### Entries supplied:
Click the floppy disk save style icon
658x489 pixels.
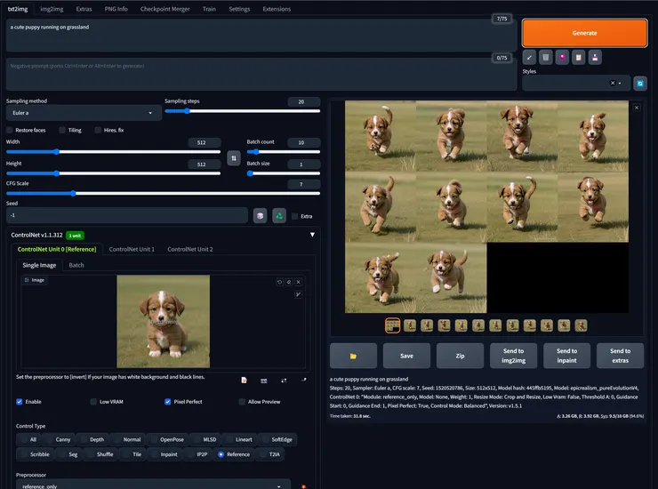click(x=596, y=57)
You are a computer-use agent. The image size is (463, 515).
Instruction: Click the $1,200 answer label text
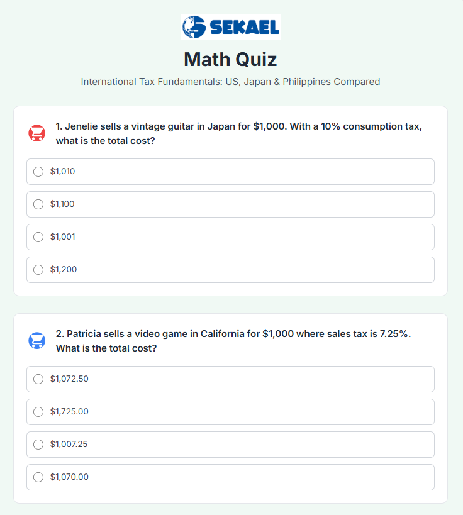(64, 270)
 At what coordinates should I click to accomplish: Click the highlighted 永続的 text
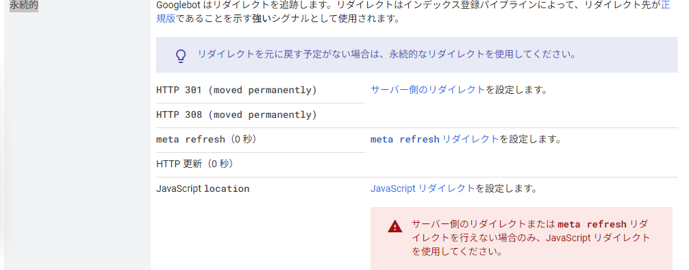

### Problem statement:
In your answer, give every line of the listing above exactly, and do not include the images.

### Solution to this task:
Click the floppy disk save style icon
658x489 pixels.
click(x=596, y=57)
You are a computer-use agent. The image size is (463, 515).
Instruction: Click the $1,200 answer label text
(64, 270)
 At what coordinates should I click to accomplish: Click the highlighted 永続的 text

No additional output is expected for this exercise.